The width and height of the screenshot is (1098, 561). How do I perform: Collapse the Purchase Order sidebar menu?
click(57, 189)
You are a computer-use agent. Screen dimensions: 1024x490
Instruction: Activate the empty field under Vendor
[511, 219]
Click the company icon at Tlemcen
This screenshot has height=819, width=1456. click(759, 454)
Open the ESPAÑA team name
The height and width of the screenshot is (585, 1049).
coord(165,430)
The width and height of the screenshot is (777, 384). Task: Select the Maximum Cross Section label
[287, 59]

======

§ **Task instructions**:
Return each line of the items above without any changes.

§ **Finished answer**:
The width and height of the screenshot is (1098, 561). How do I perform: Collapse the Purchase Order sidebar menu?
click(57, 189)
You are a computer-use agent. Screen dimensions: 1024x490
Instruction: Activate the empty field under Vendor
[511, 219]
Click the company icon at Tlemcen
This screenshot has height=819, width=1456. click(759, 454)
Open the ESPAÑA team name
The height and width of the screenshot is (585, 1049).
coord(165,430)
The width and height of the screenshot is (777, 384). Task: Select the Maximum Cross Section label
[287, 59]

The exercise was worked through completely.